In response to the comments by Staege: progression-free survival is the best direct measure of efficacy, and we have previously reported longer progression-free survival with osimertinib than with a comparator EGFR-TKI (hazard ratio, 0.46; P<0.001), a difference that was also observed across all predefined subgroups, including Asian and non-Asian subgroups.2 Overall survival encompasses subsequent lines of therapy, and multiple factors may influence the margin of improvement, including differences in local clinical practice, ethnic differences in metabolism of EGFR-TKIs, and ethnic sensitivity to subsequent therapies. The suggested analysis of EGFR polymorphisms and their influence on EGFR-TKI efficacy may shed further light on this topic and merits further investigation.

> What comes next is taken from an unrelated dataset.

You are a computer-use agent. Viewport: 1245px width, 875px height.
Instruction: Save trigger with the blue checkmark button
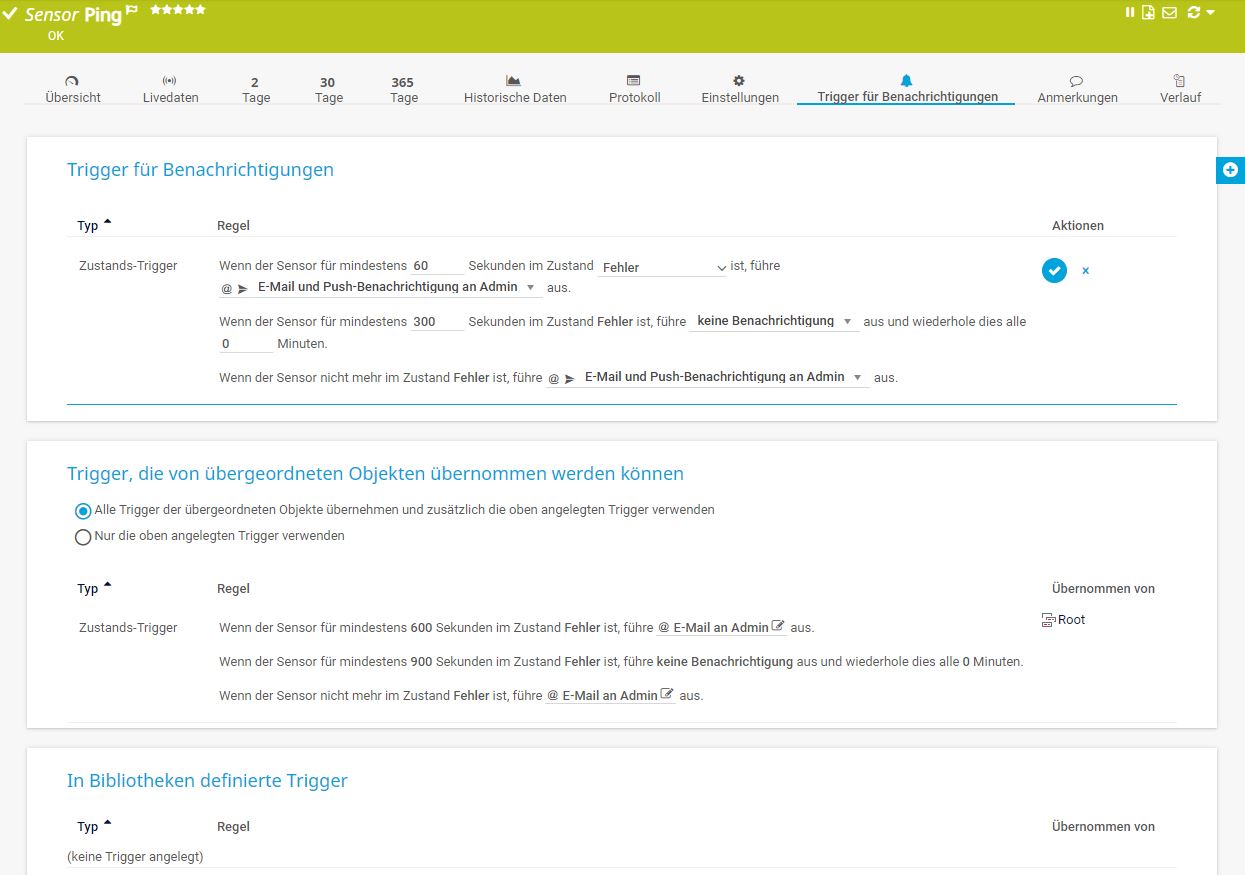coord(1054,270)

In response to Revannasiddaiah and colleagues: patients in the osimertinib group had a 52% lower risk of CNS progression than the comparator group (hazard ratio, 0.48; P=0.01); CNS response rates were numerically higher with osimertinib.3 We have also reported that among the patients with no known or treated CNS metastases at trial entry, CNS progression occurred in 7 patients (3%) in the osimertinib group and in 15 patients (7%) in the comparator group.2 In our final overall survival analysis, subgroup data show that the hazard ratios for death were similar between patients with CNS metastases at trial entry and those without such metastases.